Galerie Lelong, of which Frémon is now the president, also has a branch in the Chelsea district of New York and participates in all the principal annual international art fairs including Art Basel, Art Basel Miami, and FIAC Paris. Artists shown by the gallery include Etel Adnan, Pierre Alechinsky, Francis Bacon, Louise Bourgeois, Nicola De Maria, Jan Dibbets, Günther Förg, Andy Goldsworthy, David Hockney, Donald Judd, Konrad Klapheck, Jannis Kounellis, Wolfgang Laib, Nalini Malani, Ana Mendieta, David Nash, Jaume Plensa, Arnulf Rainer, Robert Ryman, Antonio Saura, Sean Scully, Richard Serra, Kiki Smith, Nancy Spero, Antoni Tàpies, Barthélémy Toguo, and Juan Uslé.

==The Work==
Early in his writing career, Frémon became associated with the experimental developments represented by the independent publisher Paul Otchakovsky-Laurens and his publishing house, P.O.L, which still publishes much of his work. Frémon has also published with presses dedicated to artists books and artist-writer collaborations, such as Fata Morgana and L’Échoppe, and larger literary houses including Gallimard, Flammarion, and Éditions du Seuil. His writings span a variety of genres, including poetry, novels, and creative non-fiction.

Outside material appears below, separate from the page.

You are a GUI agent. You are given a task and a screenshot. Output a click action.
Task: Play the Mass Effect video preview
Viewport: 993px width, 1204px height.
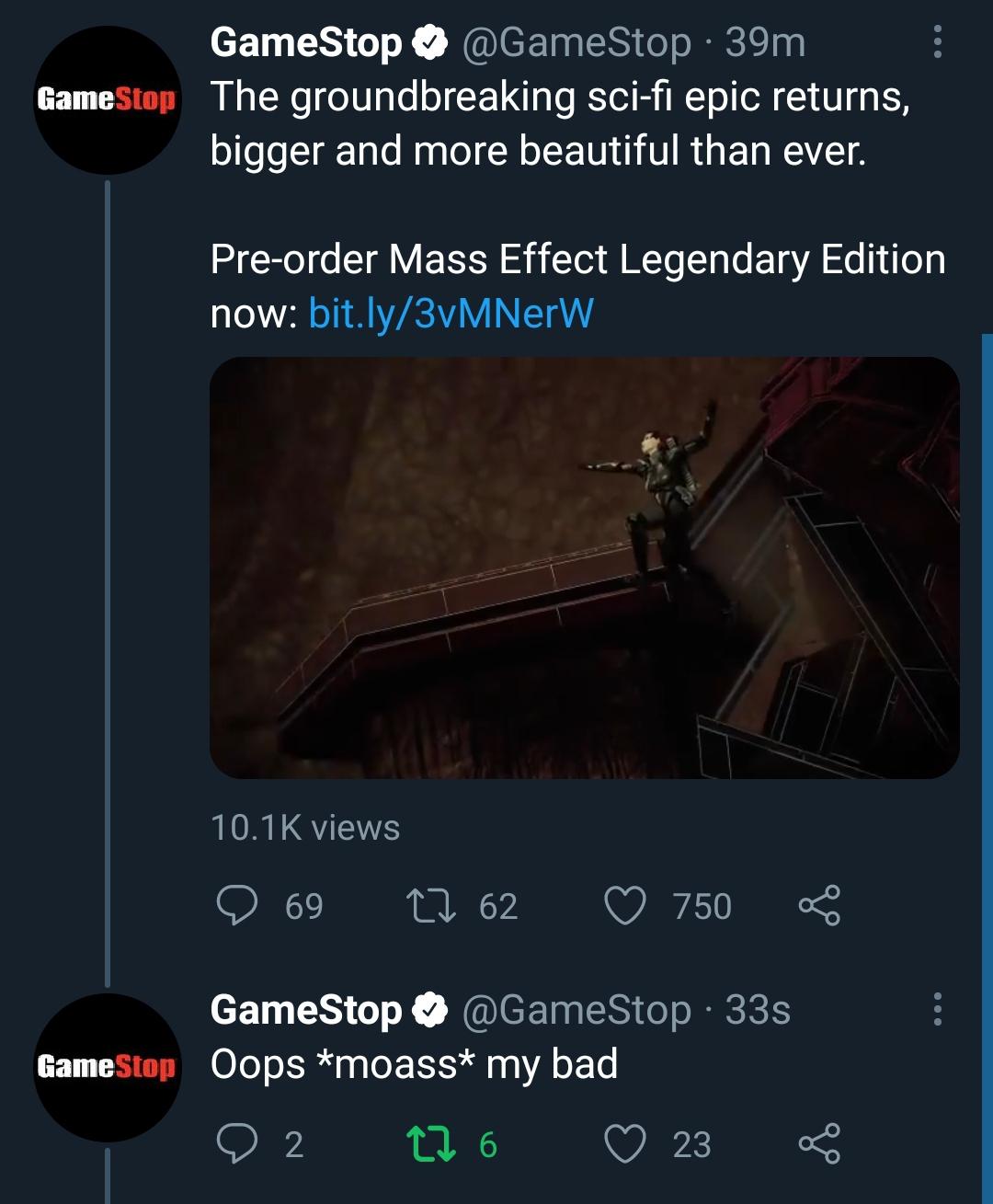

He has also developed a hybrid genre of art-historical fictional essays, in which he takes artists from the Renaissance to the present as characters and through them explores artists, artworks, and their social and political contexts. He has done book-length works in this vein on Robert Ryman, Louise Bourgeois, and Antoni Tàpies, as well as countless shorter works collected in his volumes La Vraie nature des ombres, Gloire des formes, and Rue du Regard. He has also addressed the work of other writers, such as Marcel Proust, Robert Walser, Samuel Beckett, and Michel Leiris in homages stretched by imagination. Since 1969, he has published over twenty volumes as well as many catalogue articles and critical essays on contemporary artists.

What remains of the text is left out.